Integração e flexibilidade
Essa alteração não trata apenas do espaço físico. Se o trabalho pode ser realizado em casa - ou em qualquer lugar que tenha acesso à internet, seguindo a proposta do anywhere office -, o ambiente da empresa deixa de ser aquele em que o trabalho individual é realizado para se tornar uma área de troca entre a equipe e de fortalecimento da cultura da empresa.
“Os escritórios vão valorizar os espaços compartilhados, os espaços de inovação. Vamos ter áreas maiores desse tipo de espaço, onde os funcionários vão para fazer trabalhos em conjunto ou criativos, reuniões, para interagir”, explica Mayara Wal, designer e sócia do escritório especializado em projetos corporativos Ponto 41. Conforme ela, para envolver os funcionários, de fato, esses espaços devem contar com atrativos, como a área para o café ou tecnologias a que comumente não se tem acesso em casa.
Além disso, para se adequar à nova realidade, o ambiente corporativo deve deixar de ter uma estrutura rígida para se tornar mais flexível. “Com a modalidade híbrida, uma hora você vai ter cinco pessoas de um time, outra hora serão 15, então o escritório vai precisar ser mais adaptável ou componível. Não dá mais para ser rígido, com mesas fixas e salas de reunião. Você vai precisar de uma sala que fecha para a reunião e que abre para colocar uns pufes e fazer um auditório”, explica a líder de customer success e marketing da Workplace Arquitetura Corporativa, Claudia Trentin.
Os móveis deverão ter o mesmo tipo de flexibilidade para se adequarem às necessidades de cada dia.
Conexão com a natureza e cuidados com a saúde
Com as preocupações trazidas pela pandemia de Covid-19 e o foco se deslocando do trabalho para as pessoas, a tendência é que os escritórios também sejam mais centrados no bem-estar delas, considerando cuidados com a saúde física e mental. Isso deve acarretar uma valorização ainda maior da arquitetura e do design biofílicos, que usam elementos naturais - como madeiras, plantas, luz natural etc. - para promover a conexão com a natureza.
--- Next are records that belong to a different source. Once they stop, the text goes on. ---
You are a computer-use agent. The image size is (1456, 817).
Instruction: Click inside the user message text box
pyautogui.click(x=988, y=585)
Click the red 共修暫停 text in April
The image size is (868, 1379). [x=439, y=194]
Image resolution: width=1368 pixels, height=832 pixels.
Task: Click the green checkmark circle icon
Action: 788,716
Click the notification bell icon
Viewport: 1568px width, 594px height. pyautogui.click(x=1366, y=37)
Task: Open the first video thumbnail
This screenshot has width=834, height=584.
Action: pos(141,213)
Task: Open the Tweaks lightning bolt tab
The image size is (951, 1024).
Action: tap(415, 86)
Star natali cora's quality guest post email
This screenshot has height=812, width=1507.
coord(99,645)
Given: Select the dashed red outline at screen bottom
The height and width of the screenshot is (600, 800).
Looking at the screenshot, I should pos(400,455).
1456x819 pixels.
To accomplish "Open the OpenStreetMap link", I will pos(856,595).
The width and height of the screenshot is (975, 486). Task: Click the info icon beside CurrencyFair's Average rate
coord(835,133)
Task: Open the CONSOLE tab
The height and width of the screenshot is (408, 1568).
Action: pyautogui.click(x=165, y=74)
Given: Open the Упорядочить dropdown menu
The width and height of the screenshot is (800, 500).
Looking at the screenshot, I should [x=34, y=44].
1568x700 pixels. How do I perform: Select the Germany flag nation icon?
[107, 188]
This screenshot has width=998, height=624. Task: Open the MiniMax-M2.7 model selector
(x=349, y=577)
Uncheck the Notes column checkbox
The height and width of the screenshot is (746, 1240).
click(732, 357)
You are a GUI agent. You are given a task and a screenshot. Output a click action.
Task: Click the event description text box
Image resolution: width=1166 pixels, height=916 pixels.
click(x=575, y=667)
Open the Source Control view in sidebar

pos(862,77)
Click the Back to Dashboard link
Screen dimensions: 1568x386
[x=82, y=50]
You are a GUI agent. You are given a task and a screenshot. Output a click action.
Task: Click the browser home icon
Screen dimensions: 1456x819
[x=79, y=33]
“Um elemento natural que se tornou muito importante, que temos discutido muito nos nossos projetos é o ar, áreas com circulação de ar”, diz Claudia. Isso significa que, se até aqui os ambientes herméticos eram bem difundidos, a partir da pandemia eles provavelmente serão evitados e, onde for possível, os vidros fixos devem dar lugar a janelas que permitam a ventilação.
Ao mesmo tempo, os ambientes externos podem passar a ser mais utilizados. “Empresas que já tinham essa possibilidade provavelmente já faziam esse uso, mas sem um cuidado grande. Então, talvez a utilização da área externa também seja ressignificada, com atenção ao paisagismo, criando áreas que possam ser usadas para reuniões”, afirma Mayara.
A atenção à saúde também deve passar pela adaptação dos escritórios a hábitos adquiridos durante a pandemia, como a criação de espaços de higienização na entrada de prédios e a adoção de tecnologias para evitar o contato com superfícies, como portas automáticas, a leitura facial ou de irís, os sensores para acionamento de torneiras e descargas.
Mudança de comportamento
Para que o trabalho híbrido funcione - e as novas propostas para escritórios também -, as adaptações do espaço deverão ser acompanhadas de mudanças no comportamento das equipes. Conforme Helena, uma demanda que já vem sendo sentida desde que o sistema home office passou a ser utilizado mais amplamente será por momentos de integração, mesmo que on-line, promovendo conversas sobre outros tópicos que não o trabalho em si, inclusive sobre o bem-estar dos trabalhadores.